At the line with "You are a GUI", start transcribing; stop after the last line of the data below. Keep it exact and leave pictures out.

━━━━━━━━━━━━━━━━

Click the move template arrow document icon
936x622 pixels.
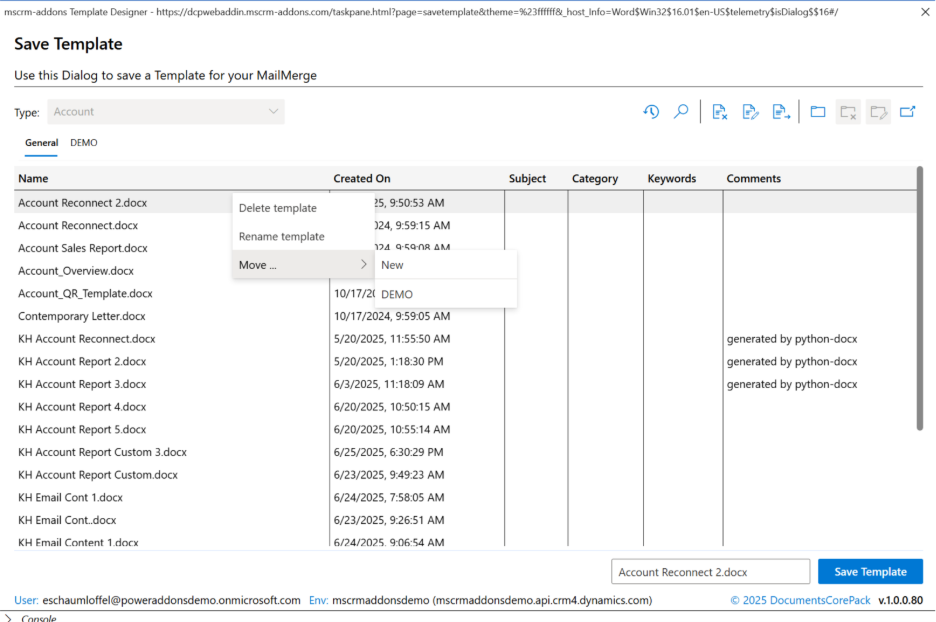click(781, 112)
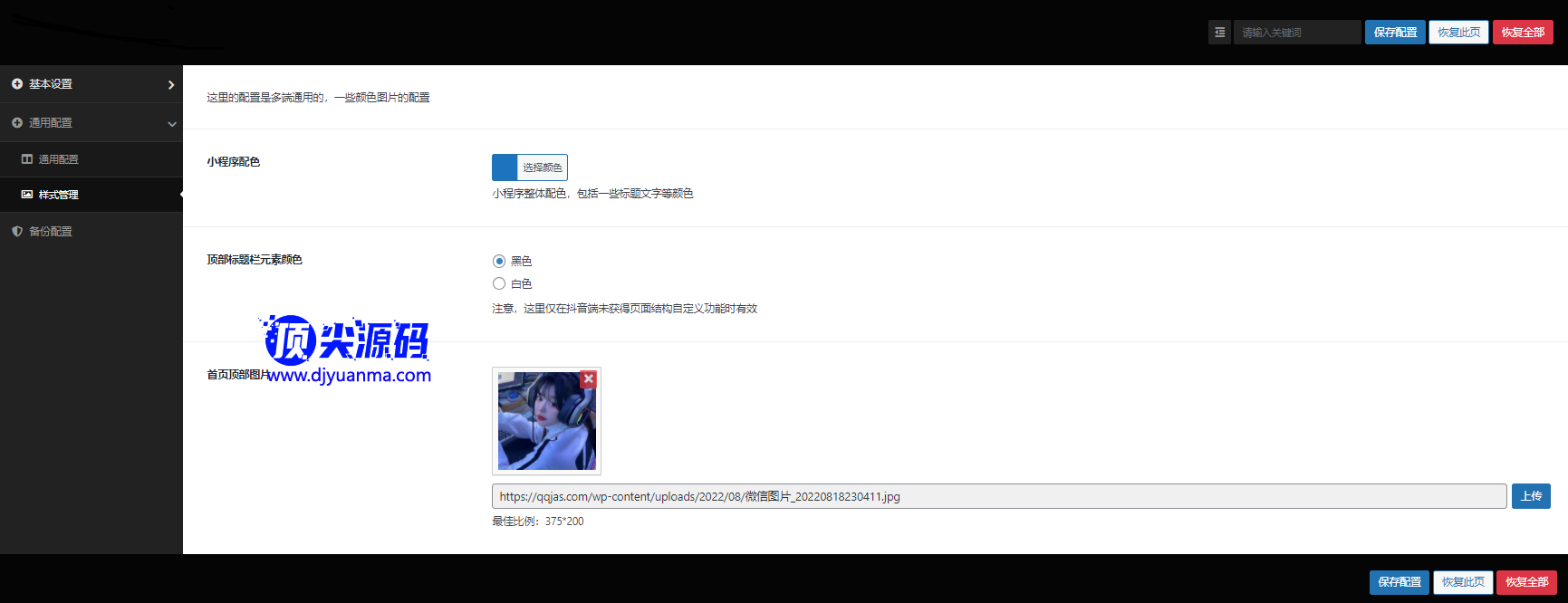Collapse 通用配置 using its down chevron
1568x603 pixels.
[x=171, y=124]
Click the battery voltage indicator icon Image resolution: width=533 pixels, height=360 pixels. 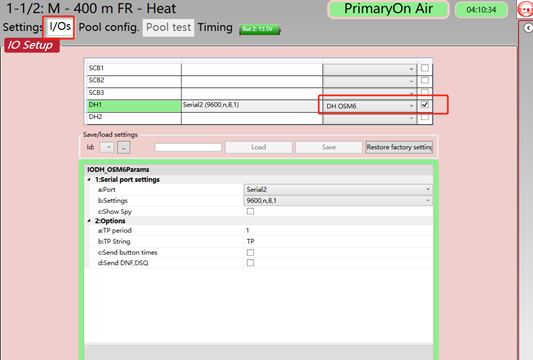point(260,29)
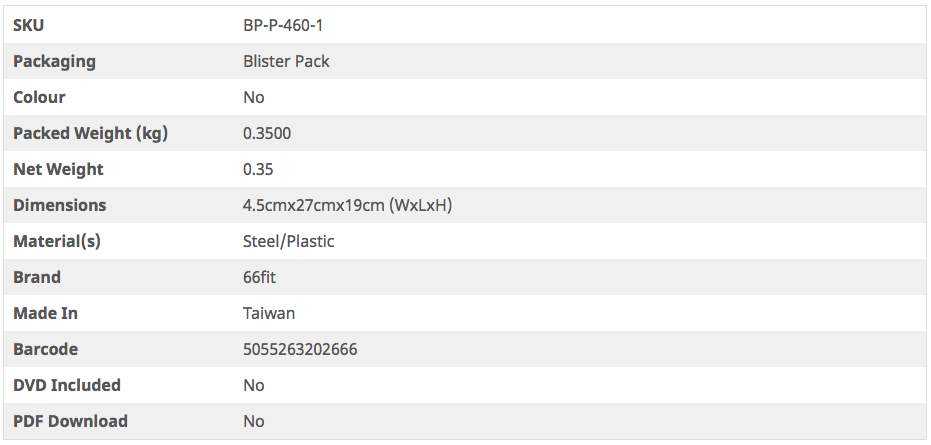Click the packed weight value 0.3500
Screen dimensions: 931x445
267,133
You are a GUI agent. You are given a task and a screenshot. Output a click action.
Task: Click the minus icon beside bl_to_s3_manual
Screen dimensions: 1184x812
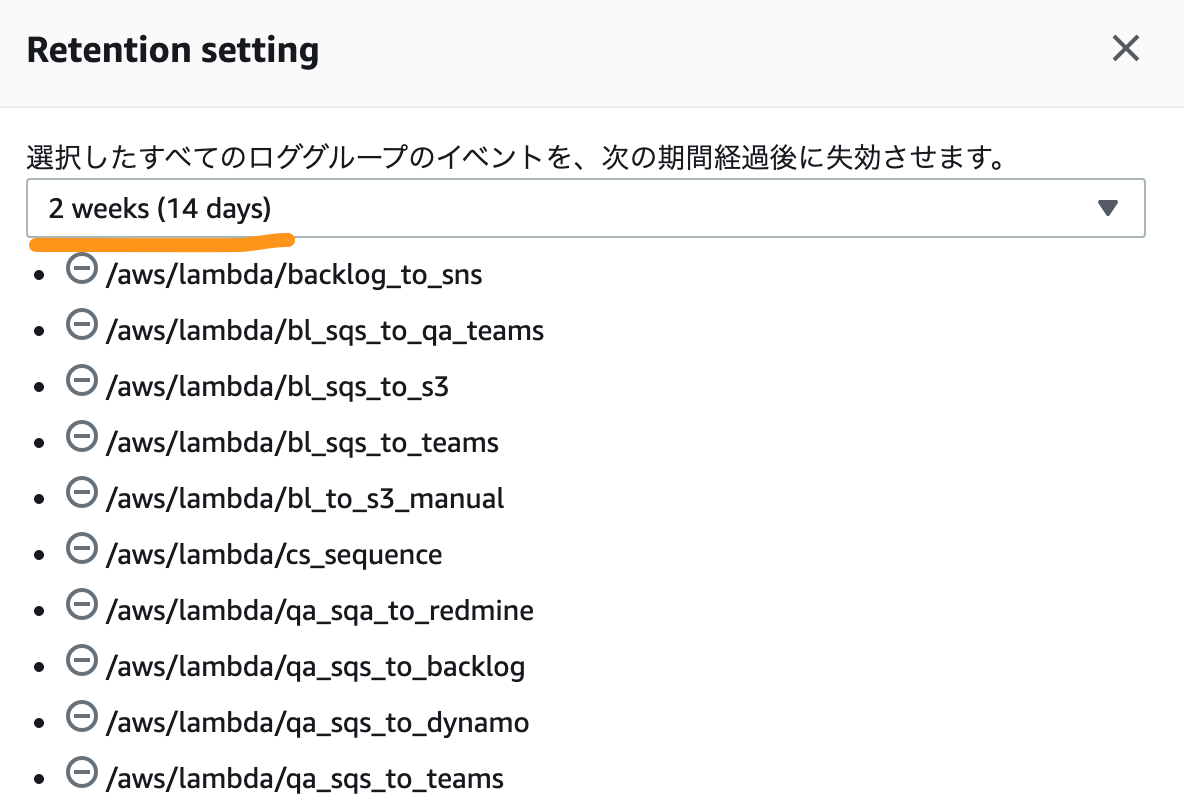tap(82, 492)
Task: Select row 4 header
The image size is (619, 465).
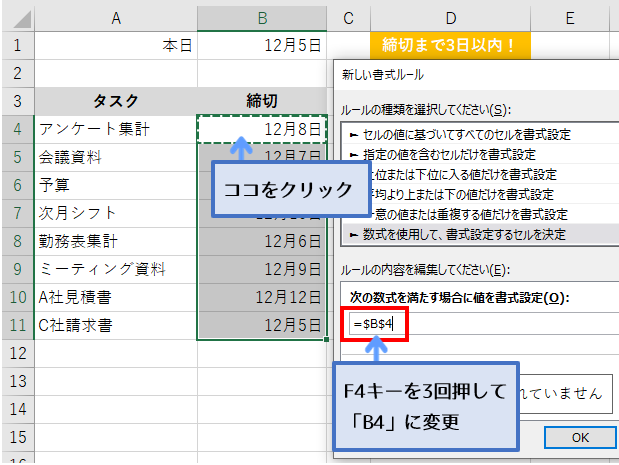Action: point(18,129)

━━━━━━━━━━━━━━━━

- **RESULT OF THE TASK**
You are a GUI agent. You are given a task and a screenshot. Output a click action.
Task: Click the minus icon beside bl_to_s3_manual
Screen dimensions: 1184x812
tap(82, 492)
Task: Select row 4 header
The image size is (619, 465).
Action: point(18,129)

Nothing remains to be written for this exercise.